Just for the record, i tried to do some simple vpu benchmarks following the cnx article here: https://www.cnx-software.com/2022/05/22/linux-hardware-video-encoding-on-amlogic-a311d2-processor/

I ran several times the command to cache the input file, running from SD CARD.
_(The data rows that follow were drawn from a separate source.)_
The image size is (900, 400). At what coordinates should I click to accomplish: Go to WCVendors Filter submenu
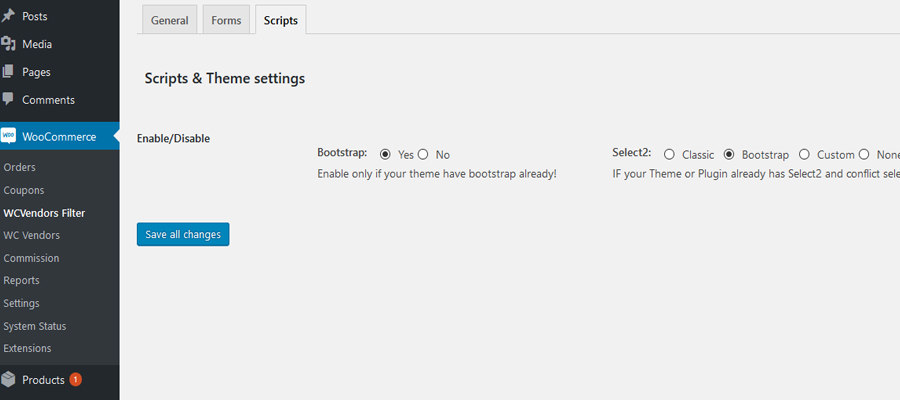(x=44, y=213)
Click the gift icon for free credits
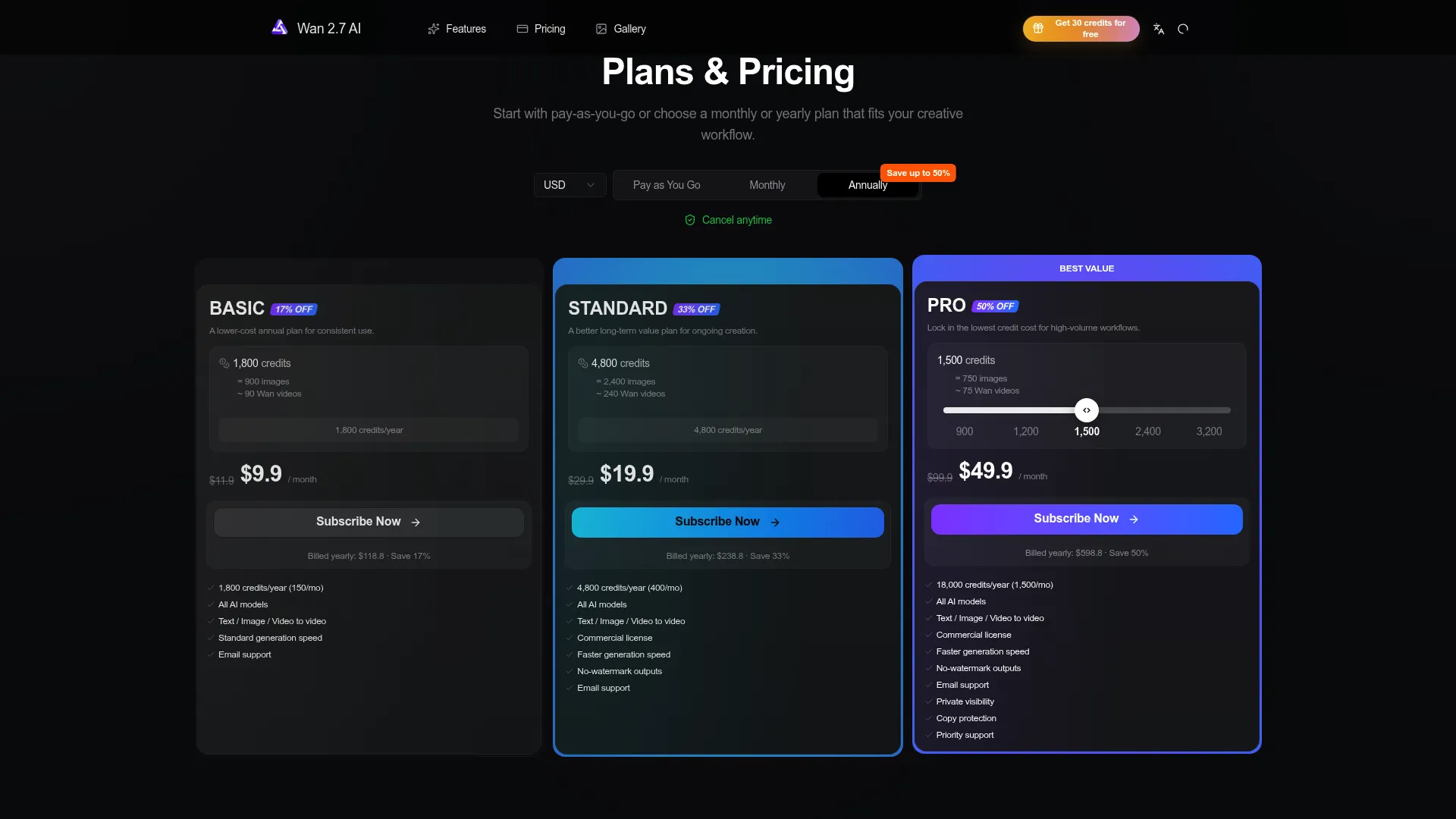The width and height of the screenshot is (1456, 819). click(1038, 29)
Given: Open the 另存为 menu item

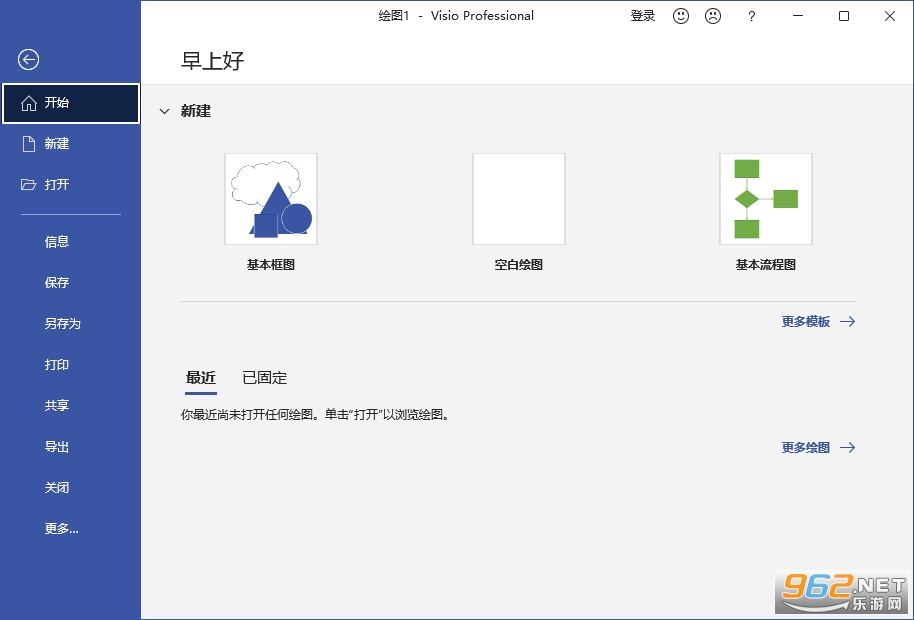Looking at the screenshot, I should [x=62, y=324].
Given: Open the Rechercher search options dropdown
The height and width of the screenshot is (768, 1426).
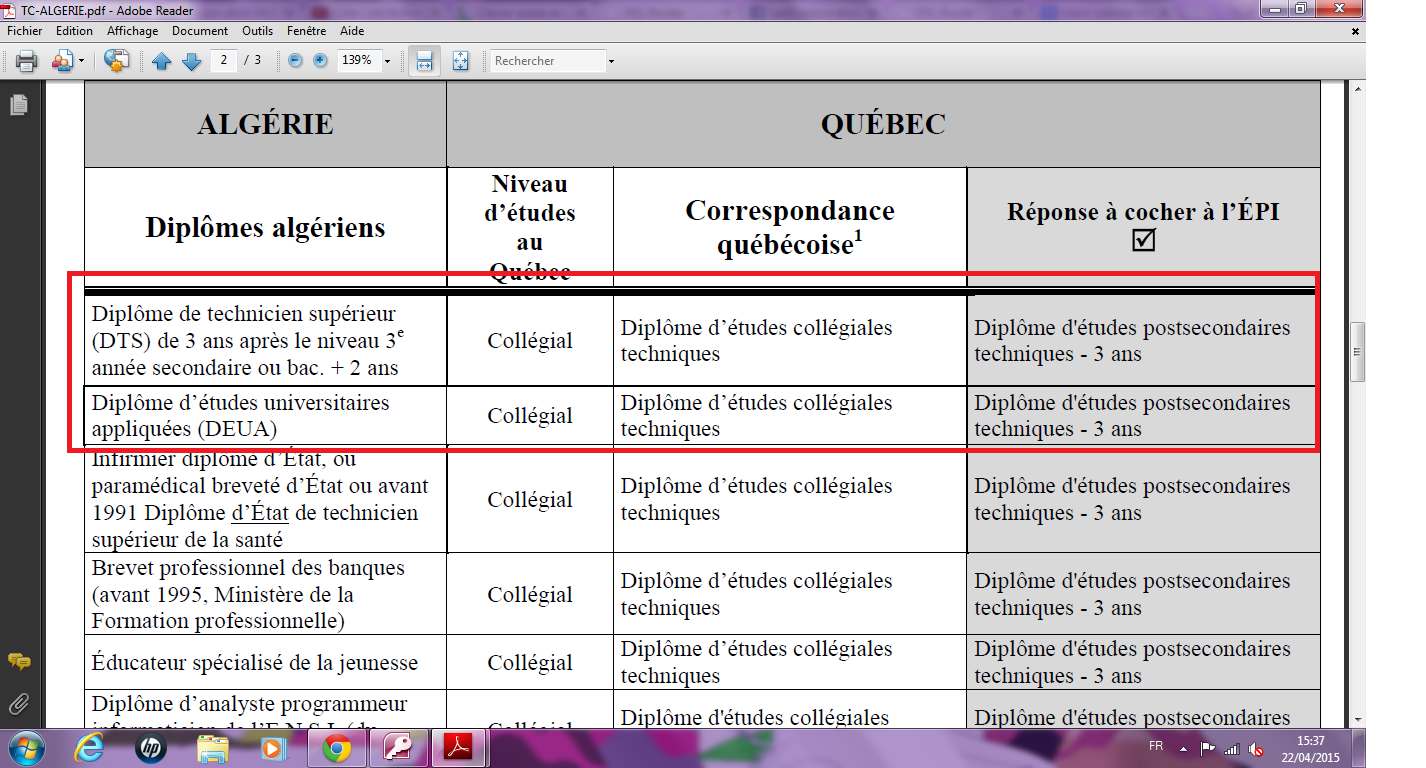Looking at the screenshot, I should point(611,61).
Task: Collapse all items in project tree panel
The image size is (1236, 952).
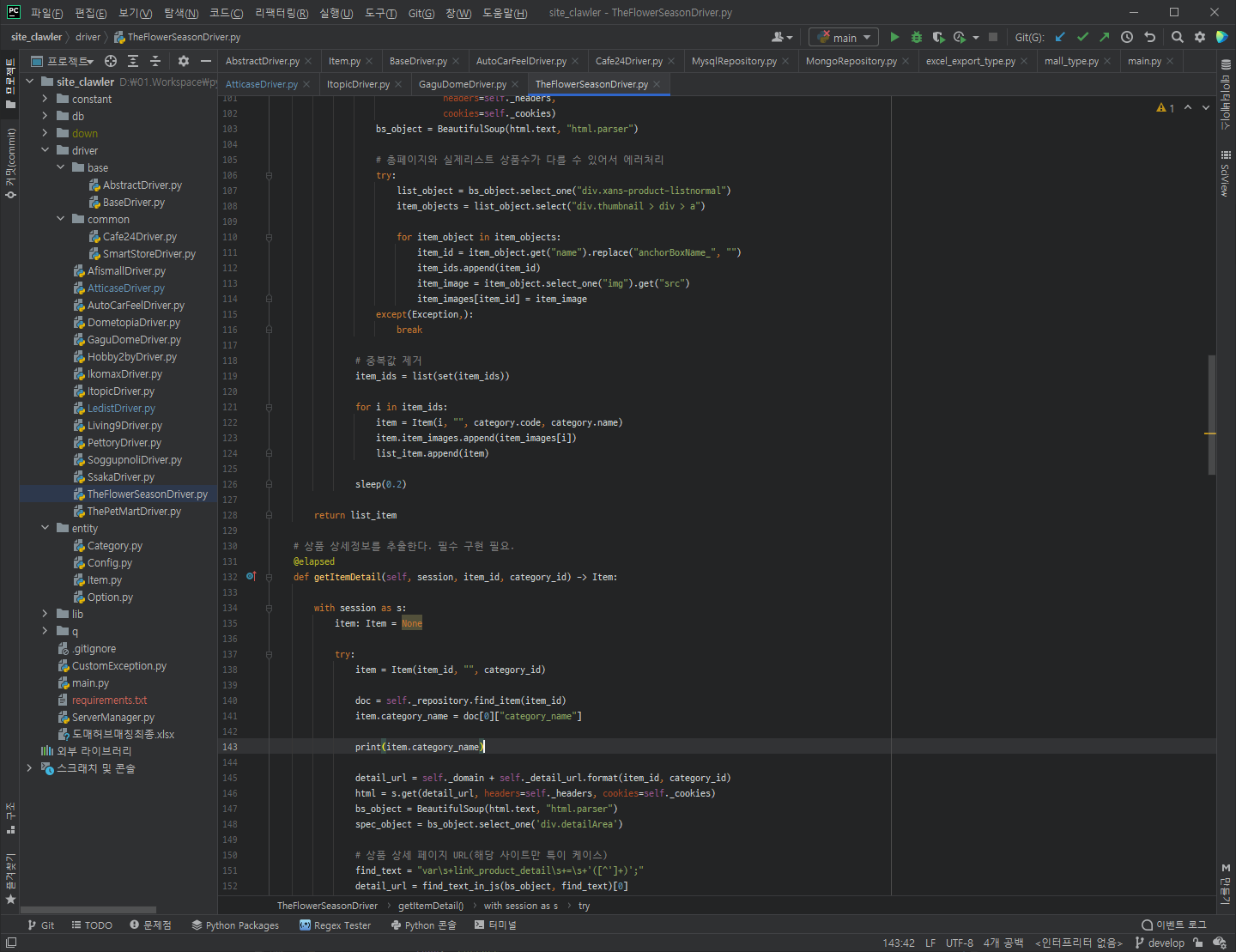Action: point(155,61)
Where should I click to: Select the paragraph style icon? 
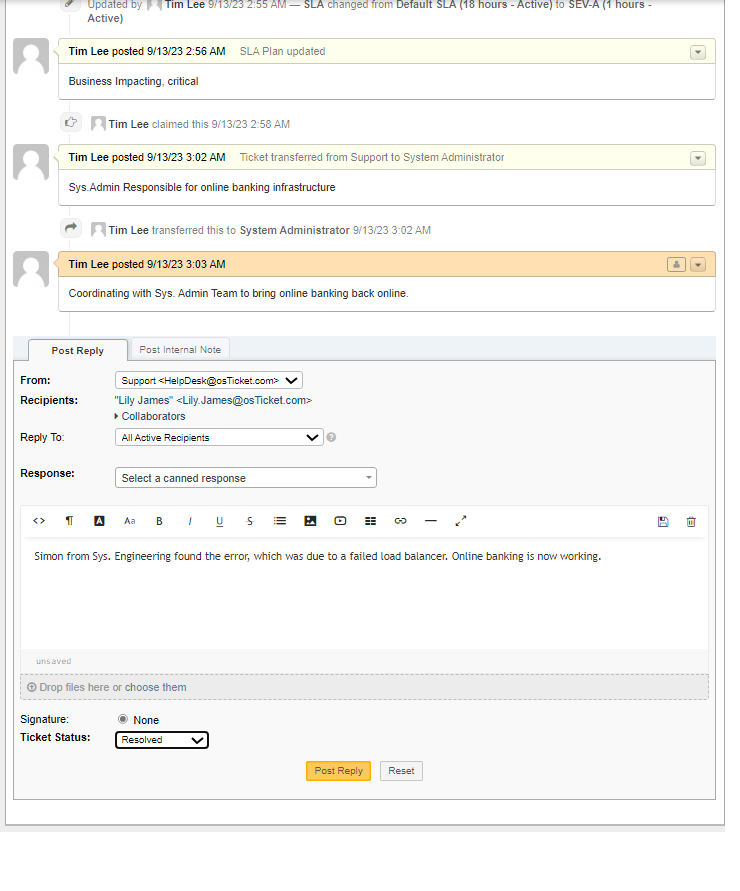(x=69, y=520)
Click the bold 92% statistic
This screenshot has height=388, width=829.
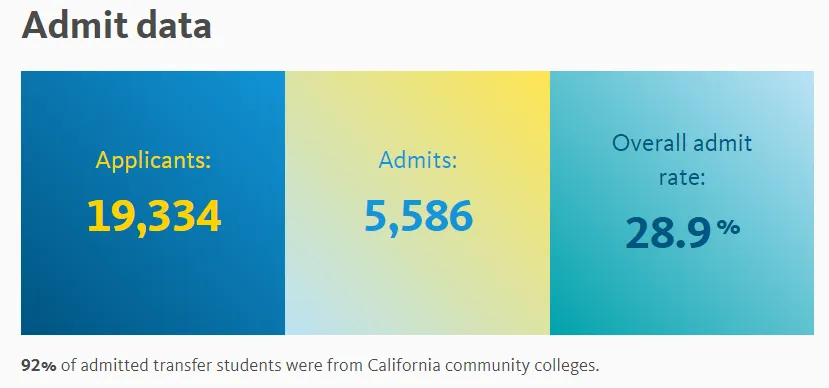click(x=39, y=365)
Original file: Big_Buck_Bunny_1080_10s_10MB.mp4 - 10484984 bytes
NV12 Input file: Big_Buck_Bunny_1080_10s_10MB.nv12.yuv - 1866240000 bytes

For the timings:

time ./mpi_enc_test -f 0 -t 7 -i Big_Buck_Bunny_1080_10s_10MB.nv12.yuv -o /dev/null -w 1920 -h 1080 -v q

Saving the file:

./mpi_enc_test -f 0 -t 7 -i Big_Buck_Bunny_1080_10s_10MB.nv12.yuv -o enc.h264 -w 1920 -h 1080 -v q

RK3568 - Debian 10

real 0m15.443s
user 0m2.808s
sys 0m4.982s

Output file size when saved: enc.h264 18844493 bytes

RK3399 Debian 10

real 0m28.126s
user 0m2.309s
sys 0m6.219s

Output file size when saved: enc.h264 19714524 bytes

RK3399 - Ubuntu 20.04

real 0m45.088s
user 0m2.339s
sys 0m7.264s

Output file size when saved: enc.h264 18802221 bytes

The odd thing is that Debian is faster than Ubuntu for this command. It should be the other way around.
RK3399 encodes some frames (a few ones) with artifacts, while RK3568 encoded all frames fine.

The enc.h264 frame with artifacts at the bottom (1920x1080):

Thanks, @avaf! How many frames do those video have (trying to have and idea of how many milliseconds one frame take)? The difference between RK3568 and RK3399 is quite high. I was not expecting such a difference.

Yeah, should measure a single encoded frame to be something more precise. But it is just to have an idea.

— RK3568 - DEBIAN 10
encode 601 frames time 11828 ms delay 14 ms fps 50.81 bps 7525239

– RK3568 - Ubuntu 20.04.3
encode 601 frames time 16270 ms delay 14 ms fps 36.94 bps 7525239

The Kernel used on both boards: 4.19.193
SD CARD same maker and specification, but can’t guarantee one is not fake.

I think the worst thing is the frame with some artifacts, maybe someone else try it and share some info.